For all of the aforementioned reasons, the Court shall not enjoin the state court action under the relitigation exception to the Anti-Injunction Act or the All Writs Act.
The Court notes that denial of this motion was through no effort of the passenger, claimants, whose original opposition memoranda failed to address the petitioners' Rule 19 and Anti-Injunction Act arguments. The Court ordered the passenger claimants to file a supplemental memorandum, yet, in the words of Trico, "the passenger claimants . . . failed to directly address the merits of the issues upon which briefing was requested, choosing instead to rehash the same arguments made in their original opposition." Trico's Supplemental Memorandum. Essentially, the passenger claimants asked the Court to conclude that the lack of a Rule 19 or Anti-Injunction Act based injunction in Zapata implied that such injunctions were improper.

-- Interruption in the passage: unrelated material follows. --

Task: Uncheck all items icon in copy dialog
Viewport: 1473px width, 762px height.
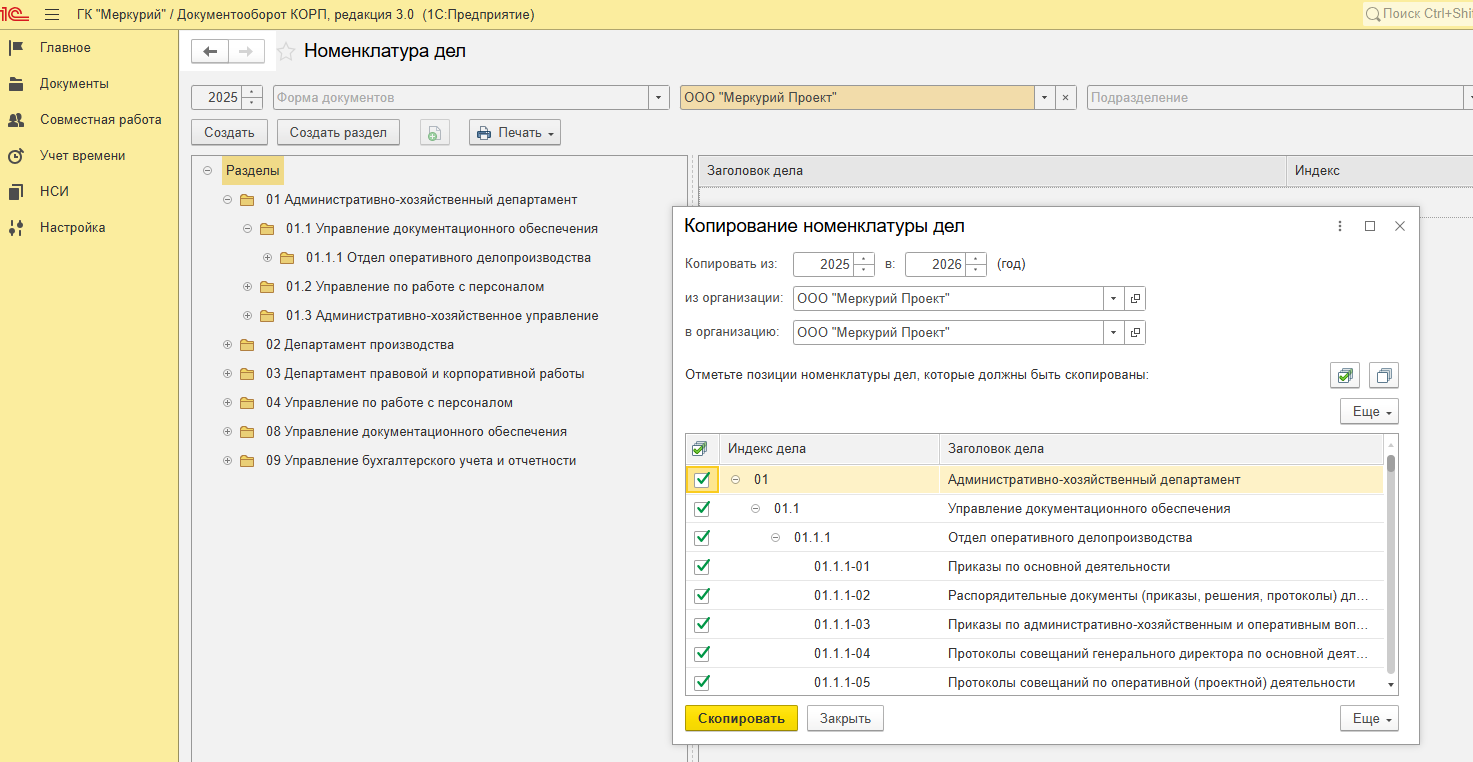Action: [x=1383, y=376]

Not only is this unhelpful from a pure legal-reasoning standpoint, since these issues were not raised in Zapata, but the Court was already well aware of the existence of the Zapata decision. The passenger claimants failed to capitalize on the weaknesses that Trico and Diamond B identified in their own arguments. Even more vexing, the passenger claimants submitted their supplemental memorandum two days after it was ordered to be filed. In the future, the passenger claimants are advised to address their opponents' arguments and to comply with the Court's orders with greater care.
C. CONCLUSION
In a more perfect world, a party to a federal court action would not attempt to re-litigate an unfavorable ruling in state court. But, given the world's imperfections and our dual system of courts, such happenings are bound to occur. In the case at bar, the Court believes that the passenger claimants are, indeed, attempting to relitigate in state court several of this Court's rulings that they see as unfavorable. Nonetheless, for the reasons set forth above, the Court finds that neither Federal Rule of Civil Procedure 19 nor the Limitation of Vessel Owner's Liability Act nor the exceptions to the Anti-Injunction Act will allow the Court to enjoin the state court proceedings. Instead, the Court must have faith that the state court will come to the correct decision as to the issues concurrently presented in both suits.Accordingly,
IT IS ORDERED that Trico's and Diamond B's Motions to Enjoin State Court Action and for Expansion of Restraining Orders are DENIED.